Este cine, aunque ligado a códigos clásicos, desarrolló un lenguaje visual propio y estableció convenciones que más tarde serían cuestionadas. La dinámica habitual presentaba a una mujer joven como víctima, atractiva y vulnerable, y a otra figura femenina —la superviviente— que encarnaba inocencia y rectitud. El relato no sólo generaba tensión, sino que reforzaba una moral subyacente: el triunfo de la virtud frente al peligro.

Esa fórmula, que combinaba violencia explícita y un subtexto moralizador, consolidó un esquema narrativo que marcó varias décadas. El resultado era una visión simplificada de los roles de género, donde la capacidad de la mujer para superar la amenaza estaba condicionada por su pureza o por su adecuación a un ideal predeterminado. La tensión entre miedo y moralidad sería clave para entender su evolución posterior.
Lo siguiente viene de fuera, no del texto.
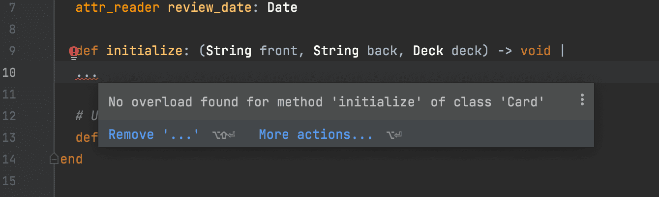
Task: Open the tooltip's three-dot options menu
Action: pos(582,100)
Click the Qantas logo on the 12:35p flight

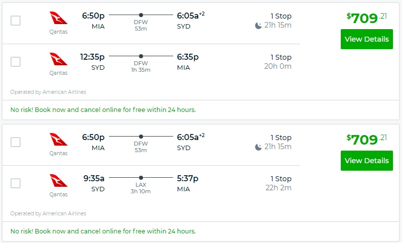[58, 59]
El terror con rostro femenino

En los años sesenta, este patrón comenzó a resquebrajarse. La transformación social y los movimientos feministas influyeron en la manera en que el cine mostraba a sus protagonistas femeninas. El papel pasivo de la víctima empezó a dejar paso a personajes con agencia, dispuestas a actuar para salvarse. Sin embargo, el cambio no fue completo: aunque la llamada Final Girl podía enfrentarse a la amenaza, su supervivencia continuaba ligada a la imagen de una mujer moralmente irreprochable.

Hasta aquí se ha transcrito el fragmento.